The Uvalde massacre began after the 18-year-old gunman entered the school through a door that could only be locked from the outside and then entered a classroom that had a broken lock, experts testified Tuesday.
Securing doors has long been a focus of school safety drills, and the failure to do so during the May 24 attack that left 19 children and two teachers dead runs counter to best practice, experts said.
When the doors are not secure, “your first step, your first line of defense has already been removed, it has really been taken away from you,” said Ken Trump, president of the National School Safety and Security Services.
Questions about how the shooter got into Robb Elementary and what happened at various doors have been a big part of the changing information about the attack.
WHAT HAPPENED WHEN THE GUNMAN ARRIVED AT THE OUTER DOOR?
State police initially said the gunman entered the school through an exterior door that had been opened by a teacher.

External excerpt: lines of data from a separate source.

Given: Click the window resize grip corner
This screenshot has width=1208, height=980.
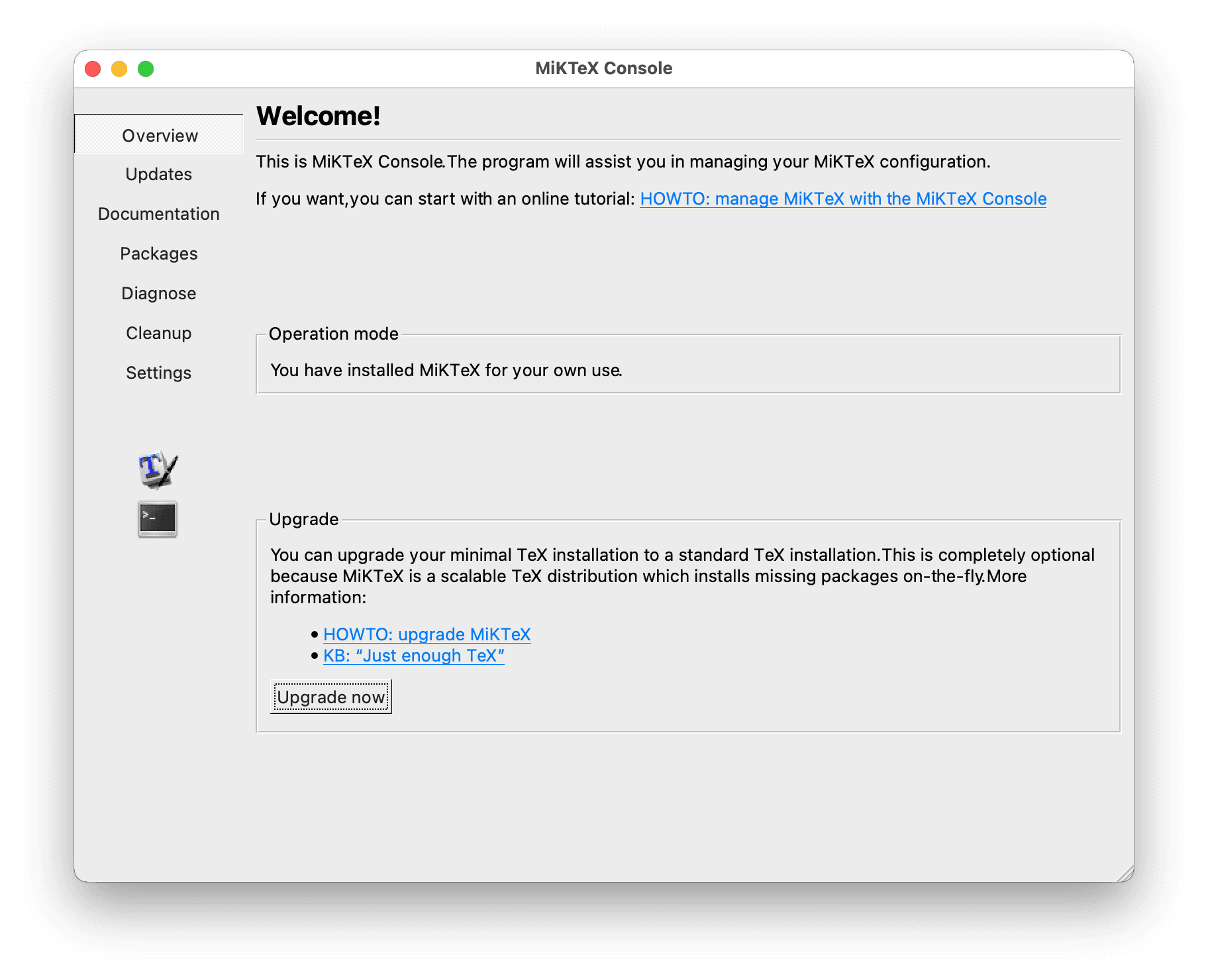Looking at the screenshot, I should tap(1125, 874).
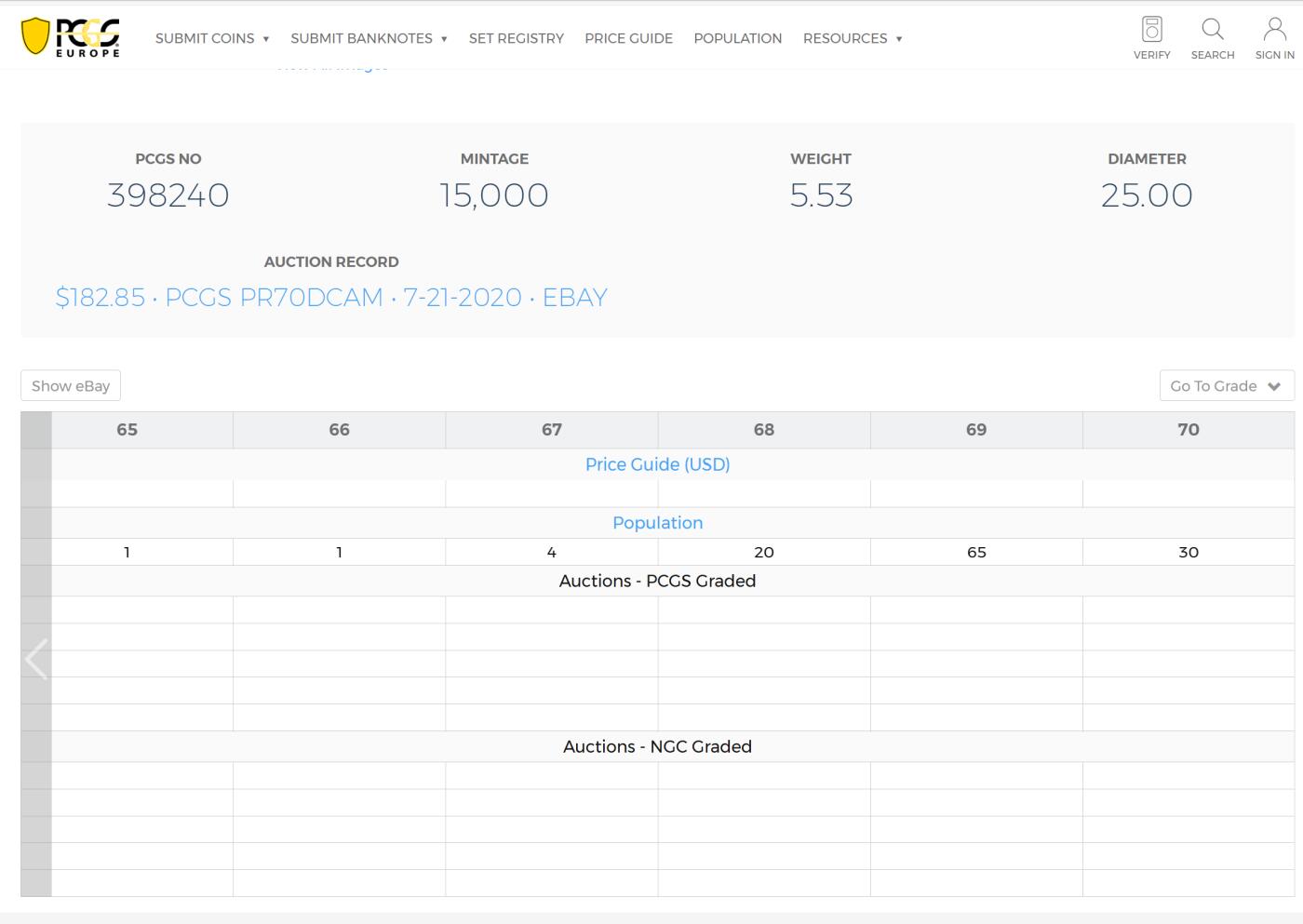This screenshot has height=924, width=1303.
Task: Expand the Submit Coins dropdown menu
Action: (x=212, y=38)
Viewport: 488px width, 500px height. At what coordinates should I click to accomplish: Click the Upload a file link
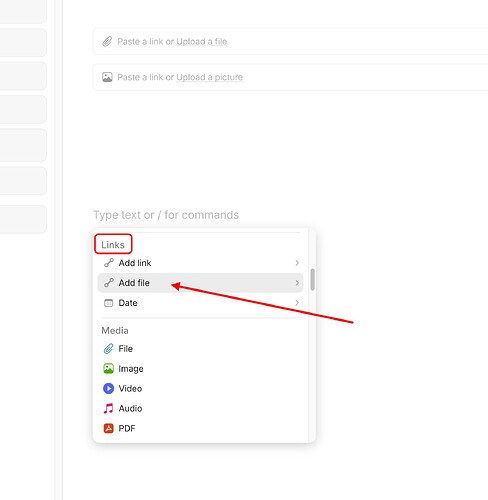pyautogui.click(x=202, y=42)
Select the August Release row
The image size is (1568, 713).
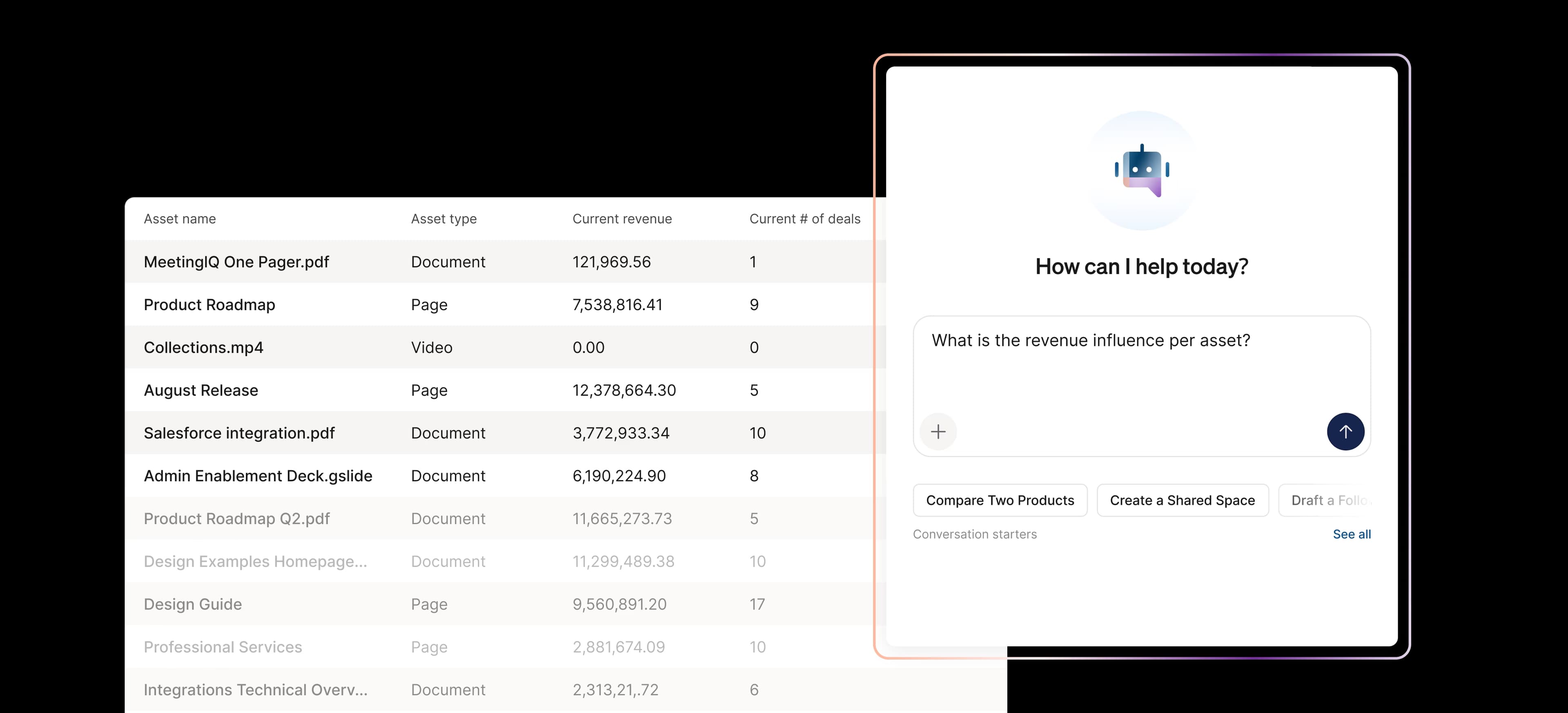pos(201,390)
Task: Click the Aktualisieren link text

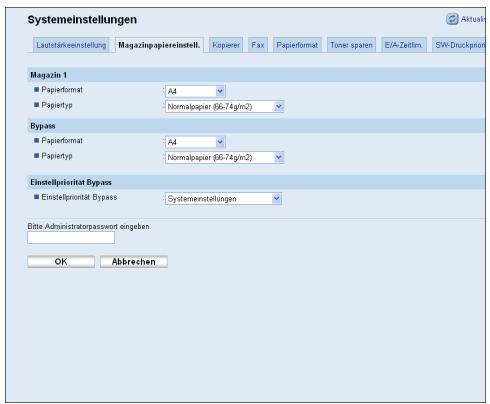Action: pos(473,19)
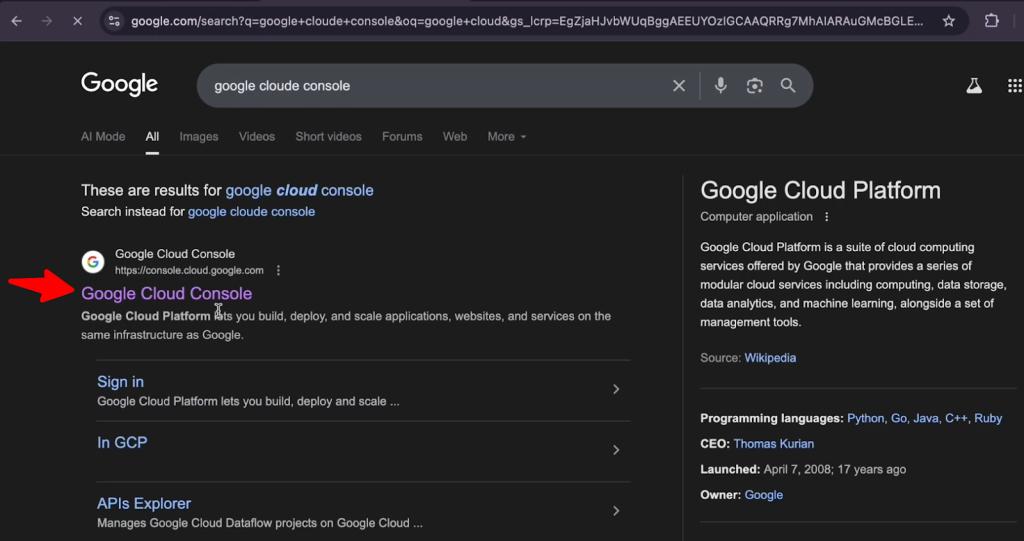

Days later, state police retracted that statement to make it clear that the teacher locked the door. But somehow it didn’t crash.
Nearly a month after the rampage, Colonel Steve McCraw, director of the Texas Department of Public Safety, further modified what his agency’s investigation shows: The teacher closed the door, but unbeknownst to her, it could only be closed from outside.
The gunman “walked right in,” McCraw said Tuesday in searing testimony at a state Senate hearing in Austin.
Ronald Stephens, executive director of the National Center for School Safety, said he was “amazed” that the outer door could only be locked from the outside.
“I’m trying to think if I’ve ever seen that. It’s so rare that that’s the case. Why wouldn’t there be an opportunity to close it from the inside?
He compared it to a house that could only be locked from the outside.
“Shouldn’t school security be just as secure as home security?” he asked. “In my opinion, only being able to block from the outside is totally unacceptable.”
The experts did not explain during the hearing why the outer door of the school was closed from the outside. Robb Elementary is an older building, built in 1955.
WHAT HAPPENED WHEN THE GUNMAN ARRIVED AT THE CLASSROOM DOOR?
Once inside the school, the shooter entered a classroom with a door that couldn’t be locked from the inside by design, according to McCraw, who also said a teacher reported before the shooting that the lock was broken.
The fact that it didn’t work was a maintenance issue, Stephens and Trump said.
“That’s about how you responsibly manage and maintain school property,” Stephens said.
McCraw also revealed Tuesday that even though the door was open, there is no indication that officers tried to open it during the standoff. He said police instead waited for a key.
Stephens said the way the situation unfolded spoke to the broader need to have a crisis plan.
“To me, there’s a whole cascade of apparent failures that occurred in this particular situation,” he said. “It’s a wake-up call for everyone across the United States.”
HAVE THERE BEEN PROBLEMS?
At Sandy Hook Elementary School, the doors to the two classrooms where the 20 children were killed in the 2012 massacre, along with their teachers, could only be locked from the hallway.
Families of some victims have said lives could have been saved if teachers had been able to lock classroom doors from the inside, and questioned whether two teachers killed in the shooting, Victoria Soto and Lauren Rousseau, had access to keys.
Another teacher who was unable to close a classroom door told investigators that she looked down the halls, saw a custodian who yelled at the gunman to leave and instructed the custodian to lock the door.
Sandy Hook Elementary School was also built in 1955.
WHAT STEPS ARE RECOMMENDED?
State and federal panels tasked with reviewing individual mass shootings have repeatedly advised schools to limit access by locking exterior doors, as well as forcing visitors to enter through a secure door and requiring teachers to lock classrooms while classes are in session. they are in session.
Teachers and students practice how to respond.
Close the door, turn off the light. Put the kids and staff in a hard corner, meaning not in direct line of sight of the window where someone can shoot, and keep quiet,” Trump said.
He said such actions can “absolutely” save lives.
Exterior doors “keep the threat out of the building. Your next layer inside is the closed doors of your classrooms, officers, and work areas. All of these layers are meant to buy time,” he said.
He said shooters’ adrenaline runs out and they know that, in most cases, their time is limited.
“They’re not going to spend a lot of time trying to get into a locked door where they may or may not know if someone is inside, if the kids are quiet and out of sight. They will continue to move to where they have a more accessible target.”